Chris Kipp, 52, of Mount Clemens, a United Auto Workers team leader at the Van Dyke plant, collaborated with engineers to design a tool that allows workers to push easily into place the end cap of a rotor, a part in an electrified drive unit. A tool they originally used required a lot of force to push down the component. Kipp and engineers found that by making a tool that leverages the part's inner diameter instead of the exterior, it offered stability that required less force to put the cap in place. As a result, the task whose length of time varied significantly and could take more than two minutes to complete became less variable and done in under 80 seconds.

 

"It's so much easier," Kipp said. "Operators really felt it in their shoulders."

On a recent morning, Tyler Amodeo, 30, of Sterling Heights, an assembler at the Van Dyke plant, was using multiple 3D tools to perform his job. One holder for wave springs allowed him quickly to grab the large, thin washers without them becoming a tangled mess. He put a number of parts into a 3D-printed kit that keeps components on a pallet organized as it's sent off to the powertrain line.
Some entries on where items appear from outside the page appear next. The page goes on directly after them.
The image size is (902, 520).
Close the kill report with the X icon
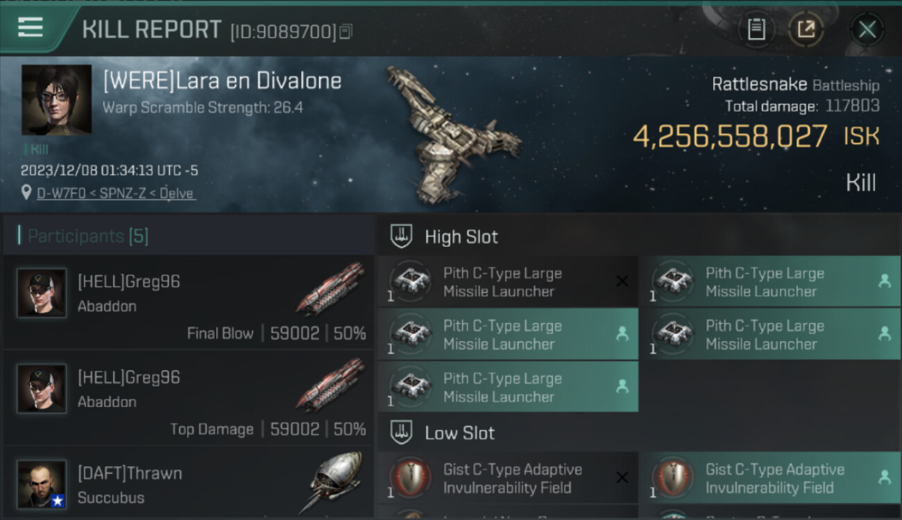pyautogui.click(x=867, y=29)
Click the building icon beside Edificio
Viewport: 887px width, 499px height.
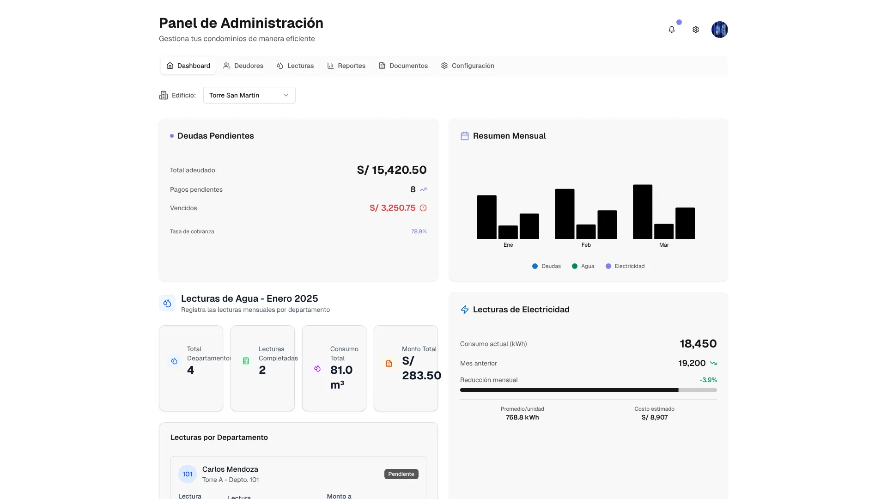coord(164,95)
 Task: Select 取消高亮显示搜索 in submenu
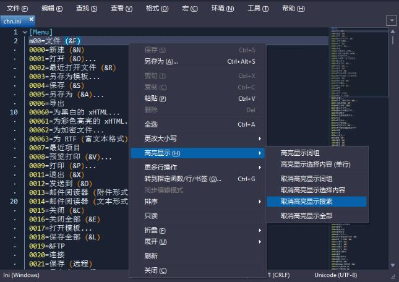tap(315, 202)
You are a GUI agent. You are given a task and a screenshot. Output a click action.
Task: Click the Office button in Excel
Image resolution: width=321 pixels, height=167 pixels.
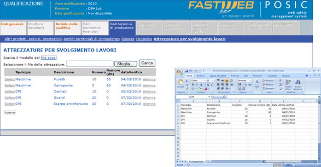(180, 72)
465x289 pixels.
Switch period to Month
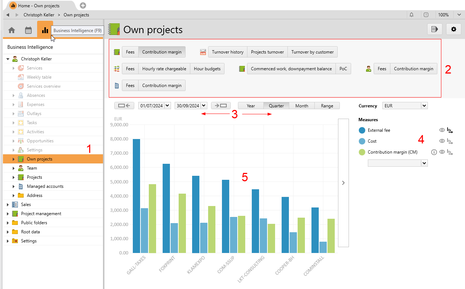302,106
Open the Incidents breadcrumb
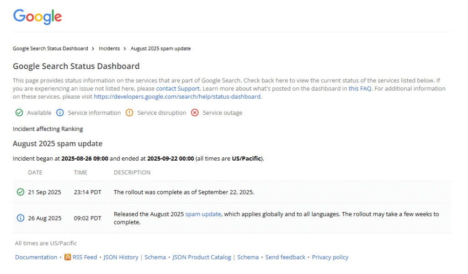Screen dimensions: 468x274 tap(109, 48)
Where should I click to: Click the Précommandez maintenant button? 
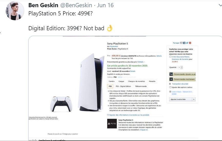182,79
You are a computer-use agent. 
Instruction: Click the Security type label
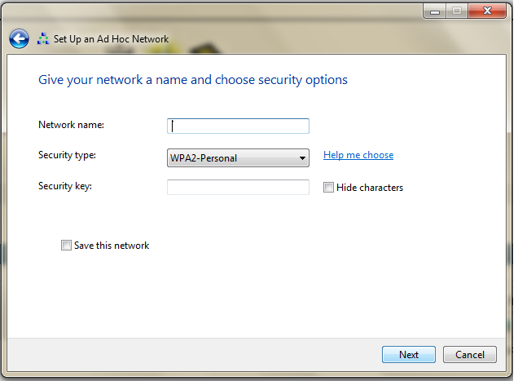pos(67,155)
"It helps me to be organized, efficient and faster," Amodeo said.

That's key, Shkoukani said, because when employees don't have the tools or parts they need, they have to take the time to track down the right part and ensure they get the correct one.

"You eliminate a couple of footsteps," he said. "When you do that on multiple stations down the line, you just do the math: It's times so many. It's just a huge save."

AR training

Heading Downriver, Dearborn Engine also has implemented technology in an effort to yield positive quality results by augmenting employee training with Microsoft HoloLens, whose second-generation model retails starting at $3,500. The plant has incorporated the augmented-reality goggles into its training curriculum alongside written instructions, observation of someone else doing the job and on-screen 3D models. A collaborative study with the Georgia Institute of Technology showed that the mixed-reality step helped with muscle memory, plant manager Nadeem Zaidi said.

That's particularly important, because while Ford has strengths as a high-volume manufacturer, Zaidi said, the Dearborn plant has added more niche powertrain lines since its retooling when production relaunched in 2021. As a result, there are few engines produced on those lines, which means it takes longer for the job to become second nature.

The plant also is working toward training more employees on jobs they've never done, from assembly to machining, Zaidi said: "It helps us distribute the manpower according to the people that are present for work."

The hope, he said, is that HoloLens will help ease that process. Wearing the headset, a trainee receives written step-by-step pop-up instructions that can explain how to inspect an F-150 Raptor R V-8 engine, for example. Virtual lines guide the user where to look, and the user can have the instructions follow them or stay still in a certain spot.

"The biggest asset from my perspective is it takes a complicated job and breaks it down into very small steps, and if you follow the process, you will get to the end," said Al Fisher, launch coordinator. "Sometimes an expert can take for granted how good he is. It doesn't do that. It's going to walk you through methodically step-by-step."

That can be helpful in instances where a worker's expertise in an area is limited. At one point, the plant had one expert who could inspect a certain I-4 engine without instructions.

"If that one expert is not in the plant, then ... you're kind of scrambling to get the inspections done," said Tim Mwenje, Ford Production Systems coach. "When you put this on, even I could inspect it."

More than 20 employees at Dearborn Engine have been trained using the HoloLens, and Ford in July began tracking the performance of a single team where each member has been trained with the technology. Its application is expanding and being explored at other locations, too, including Dearborn Truck Assembly Plant, Rawsonville Components Plant in Ypsilanti and Louisville Assembly Plant in Kentucky.

"I wish we had this when I was 18 and just starting out," said Reginald Bassett, 42, of Redford Township, a team leader at Dearborn Engine. "I'm a very visual person, so it's pretty cool."